Global ratings agency Moody’s Investors Service on Tuesday said its outlook for sovereign creditworthiness globally is “negative’’ for 2023.
The prices of food and energy will remain elevated that will curb economic growth and raise social tensions, the rating agency warned.
Moody’s has a Baa3 rating — the lowest investment grade — with a stable outlook on India. There has been no change in this rating.
It said tighter financial conditions and economic “scarring” will push debt burdens in some nations to unsustainable levels.
Default risks in these tough conditions are most elevated for “frontier-market sovereigns’’ that need to borrow large sums in 2023 and have low foreign-currency reserves coverage of their imports and debt financing needs.
“Risks to our baseline forecasts are also high, stemming from a potentially prolonged slowdown in China, a more extended energy crisis in Europe, a further escalation of the Russia-Ukraine military conflict and a longer period of aggressive monetary tightening in the US,” Moody’s said.
“Credit-positive trends will be most evident for commodity producers — especially energy exporters — who will benefit from higher prices, while some other governments will also stand out for their broad resilience to the latest round of shocks.’’
India with other large Asian economies such as Indonesia, Malaysia, the Philippines and Thailand will grow at or in excess of 4.5 per cent as domestic consumption, investment and tourism return to normal.

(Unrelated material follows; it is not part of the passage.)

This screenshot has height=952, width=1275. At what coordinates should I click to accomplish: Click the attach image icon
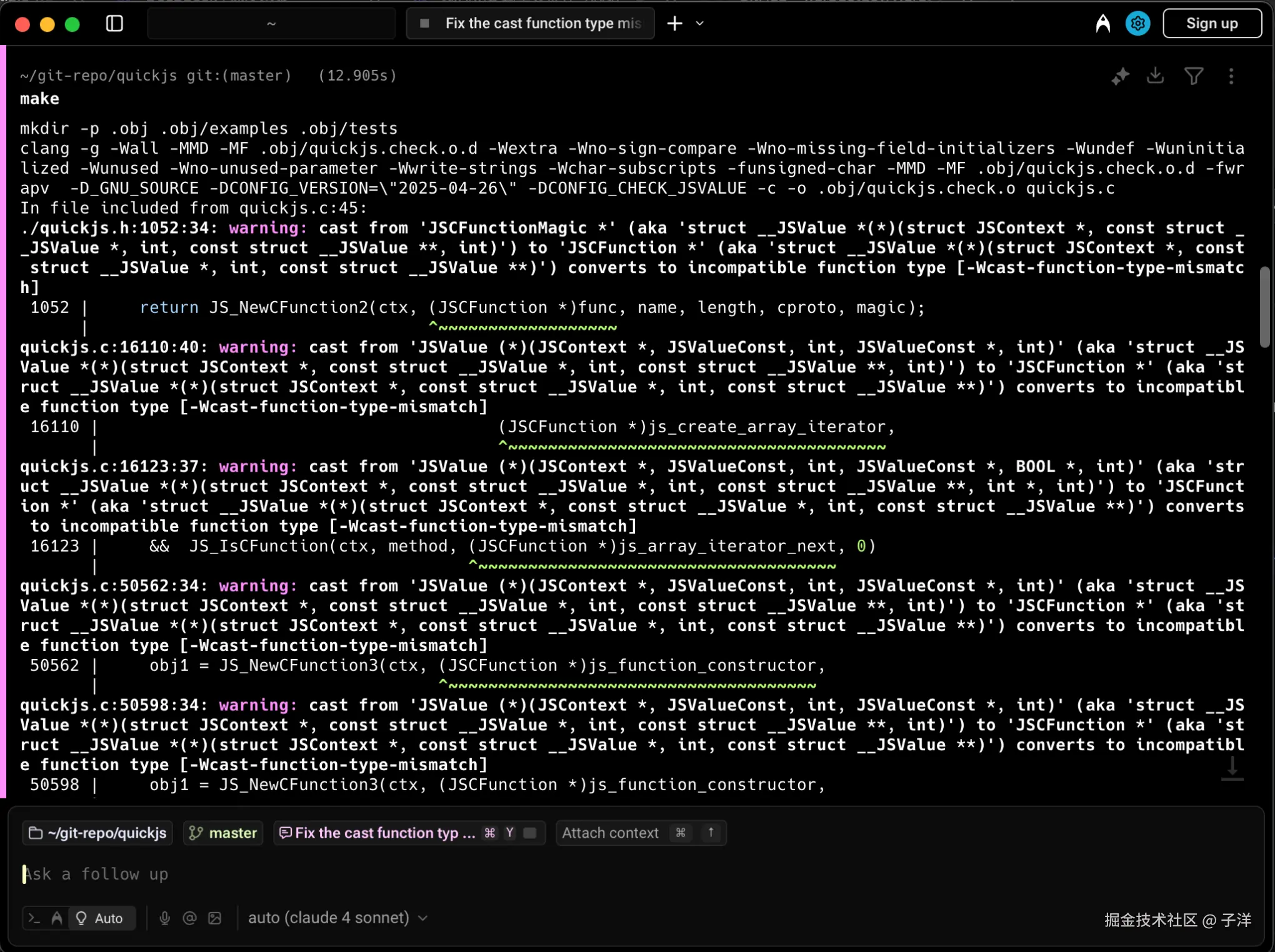pyautogui.click(x=215, y=918)
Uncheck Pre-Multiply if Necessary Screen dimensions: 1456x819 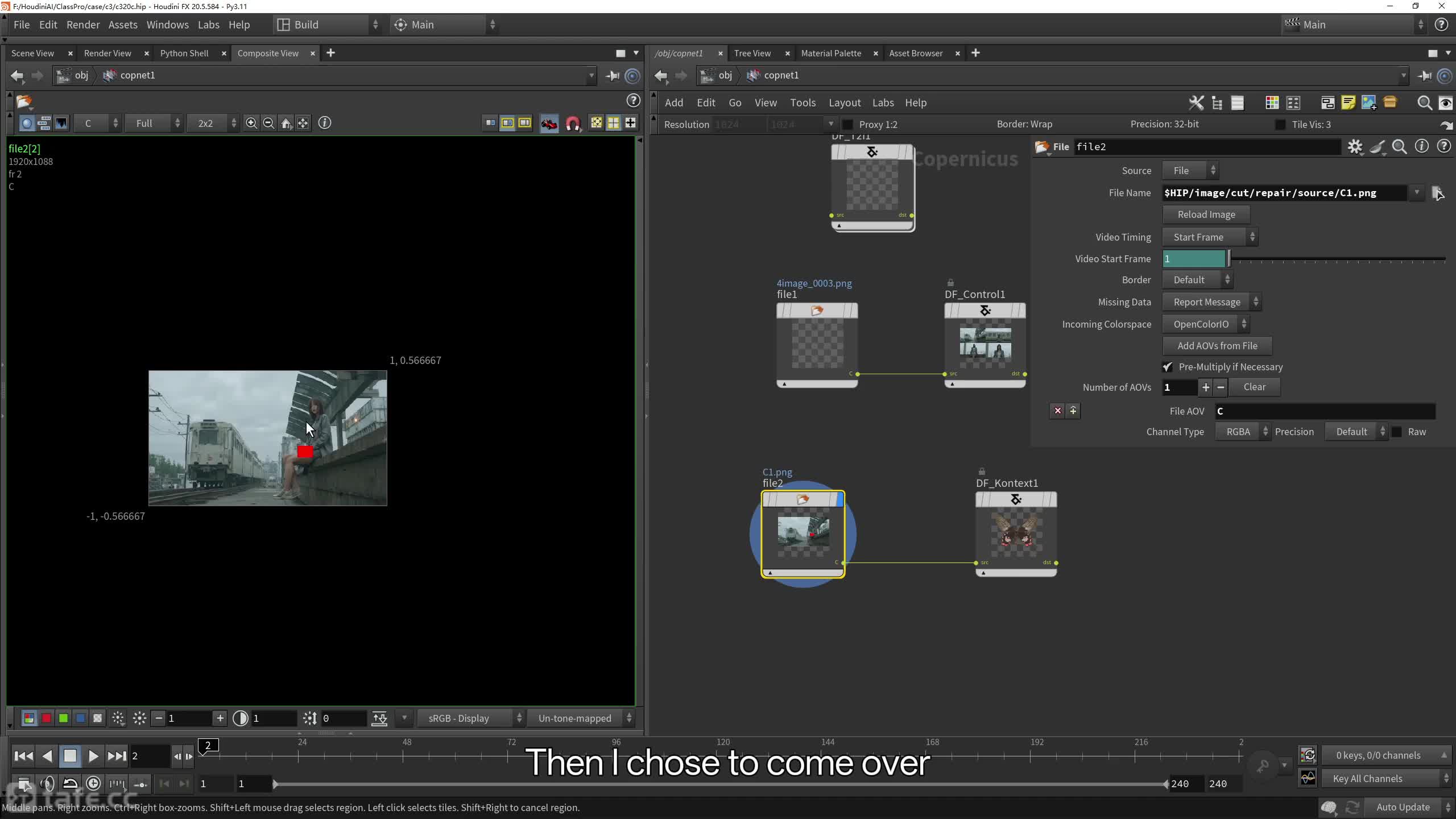(x=1168, y=367)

However, if stagflation — a combination of high inflation, unemployment, and low growth — were to arise and become entrenched, the debt burdens of some investment-grade sovereigns that are highly sensitive to economic growth, such as Italy and India, would become less sustainable.
However, if stagflation — a combination of high inflation, unemployment, and low growth — were to arise and become entrenched, the debt burdens of some investment-grade sovereigns that are highly sensitive to economic growth, such as Italy and India, would become less sustainable.
A shift by some emerging market nations to domestic funding sources in response to tighter external financing conditions will also increase their interest burdens. It forecast 13 sovereigns including India could spend over 20 per cent of their government revenue servicing debt in 2023.
The Moody’s report added that global inflation-adjusted real GDP growth will slow to 1.7 per cent in 2023 from 3 per cent in 2022 as higher prices and tighter monetary policy hurt consumer spending, investment and wider economic sentiment.
``Those sovereigns that have not fully returned to their pre-pandemic output or that show signs of deeper economic scarring are most vulnerable to a sustained weakening in growth potential and, in turn, their debt sustainability’’, it observed.
The rating agency projected that Europe will undergo the largest slowdown globally as reduced Russian oil and gas supplies will keep the region’s energy prices elevated.
Growth in the US is also likely to slow sharply to 0.4 per cent for 2023 with output falling for a couple of quarters, as aggressive tightening by the US Federal Reserve curbs consumption and investment.
Stubbornly high inflation in the country that leads to even more stringent monetary tightening is a key risk for the global economy, Moody’s said.
Asia will be an outperformer led by China, given a gradual rebound in consumption and sustained public infrastructure spending.